Task details - Below are the records. Retype exactly the lines between the lines holding "Click the Date" and "You are a computer-use agent. 1456x834", inclusive.

Stored dataset items:
○ ○ ○ ○

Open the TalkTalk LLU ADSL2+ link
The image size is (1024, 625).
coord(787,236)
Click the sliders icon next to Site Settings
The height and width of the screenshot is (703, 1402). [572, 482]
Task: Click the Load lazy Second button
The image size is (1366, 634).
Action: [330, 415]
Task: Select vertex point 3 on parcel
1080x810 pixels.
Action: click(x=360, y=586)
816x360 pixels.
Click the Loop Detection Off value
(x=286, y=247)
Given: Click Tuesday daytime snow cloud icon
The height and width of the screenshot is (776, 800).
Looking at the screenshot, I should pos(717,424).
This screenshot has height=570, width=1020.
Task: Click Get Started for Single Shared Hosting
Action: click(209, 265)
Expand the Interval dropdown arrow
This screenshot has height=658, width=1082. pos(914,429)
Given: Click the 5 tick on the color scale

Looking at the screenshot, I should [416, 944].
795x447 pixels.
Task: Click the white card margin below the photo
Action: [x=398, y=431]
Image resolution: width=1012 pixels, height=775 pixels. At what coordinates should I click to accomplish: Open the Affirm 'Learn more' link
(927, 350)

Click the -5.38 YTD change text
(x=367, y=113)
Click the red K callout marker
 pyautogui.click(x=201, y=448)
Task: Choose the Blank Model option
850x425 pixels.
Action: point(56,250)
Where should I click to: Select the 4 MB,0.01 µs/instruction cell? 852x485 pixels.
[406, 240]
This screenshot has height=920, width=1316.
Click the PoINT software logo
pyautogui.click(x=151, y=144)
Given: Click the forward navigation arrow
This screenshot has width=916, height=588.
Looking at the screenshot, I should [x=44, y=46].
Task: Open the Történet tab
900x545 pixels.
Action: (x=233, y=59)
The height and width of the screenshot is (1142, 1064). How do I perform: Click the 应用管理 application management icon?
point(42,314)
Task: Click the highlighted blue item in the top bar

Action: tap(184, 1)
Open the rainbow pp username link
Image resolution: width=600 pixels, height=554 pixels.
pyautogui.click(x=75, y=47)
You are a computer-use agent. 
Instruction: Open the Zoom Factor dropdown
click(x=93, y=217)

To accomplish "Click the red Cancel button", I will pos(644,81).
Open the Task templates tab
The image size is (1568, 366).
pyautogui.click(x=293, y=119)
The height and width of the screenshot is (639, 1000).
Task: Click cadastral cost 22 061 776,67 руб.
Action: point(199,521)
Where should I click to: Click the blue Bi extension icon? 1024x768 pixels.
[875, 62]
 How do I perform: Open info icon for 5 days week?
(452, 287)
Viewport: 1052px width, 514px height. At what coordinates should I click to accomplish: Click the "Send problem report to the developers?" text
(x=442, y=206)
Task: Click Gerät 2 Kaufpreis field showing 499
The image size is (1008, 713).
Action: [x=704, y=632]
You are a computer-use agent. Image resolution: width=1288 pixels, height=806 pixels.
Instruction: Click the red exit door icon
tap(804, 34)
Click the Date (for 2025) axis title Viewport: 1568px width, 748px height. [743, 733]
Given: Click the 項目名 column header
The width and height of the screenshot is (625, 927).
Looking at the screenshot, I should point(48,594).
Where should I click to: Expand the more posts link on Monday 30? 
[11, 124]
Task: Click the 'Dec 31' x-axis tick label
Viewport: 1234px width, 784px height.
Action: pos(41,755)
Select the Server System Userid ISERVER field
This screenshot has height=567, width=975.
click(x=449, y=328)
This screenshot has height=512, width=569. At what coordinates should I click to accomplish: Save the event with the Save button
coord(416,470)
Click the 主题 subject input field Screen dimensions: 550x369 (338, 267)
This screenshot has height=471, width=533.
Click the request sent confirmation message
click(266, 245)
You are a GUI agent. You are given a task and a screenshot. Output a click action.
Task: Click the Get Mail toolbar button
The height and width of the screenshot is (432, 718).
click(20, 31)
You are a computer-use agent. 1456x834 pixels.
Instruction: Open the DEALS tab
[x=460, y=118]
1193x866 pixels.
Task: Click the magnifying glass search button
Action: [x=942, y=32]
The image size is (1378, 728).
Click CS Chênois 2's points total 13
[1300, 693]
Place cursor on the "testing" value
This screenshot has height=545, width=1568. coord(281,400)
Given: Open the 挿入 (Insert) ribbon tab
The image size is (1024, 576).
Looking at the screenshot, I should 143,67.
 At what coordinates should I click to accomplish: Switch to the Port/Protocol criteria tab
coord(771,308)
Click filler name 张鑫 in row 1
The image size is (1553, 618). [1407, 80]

○ ○ ○ ○

Solution below -
Click the Date (for 2025) axis title Viewport: 1568px width, 748px height. [743, 733]
Given: Click the 項目名 column header
The width and height of the screenshot is (625, 927).
Looking at the screenshot, I should point(48,594).
Where should I click to: Expand the more posts link on Monday 30? 
[11, 124]
Task: Click the 'Dec 31' x-axis tick label
Viewport: 1234px width, 784px height.
Action: pos(41,755)
Select the Server System Userid ISERVER field
This screenshot has height=567, width=975.
click(x=449, y=328)
This screenshot has height=512, width=569. At what coordinates should I click to accomplish: Save the event with the Save button
coord(416,470)
Click the 主题 subject input field Screen dimensions: 550x369 (338, 267)
This screenshot has height=471, width=533.
Click the request sent confirmation message
click(266, 245)
You are a GUI agent. You are given a task and a screenshot. Output a click action.
Task: Click the Get Mail toolbar button
The height and width of the screenshot is (432, 718).
click(20, 31)
You are a computer-use agent. 1456x834 pixels.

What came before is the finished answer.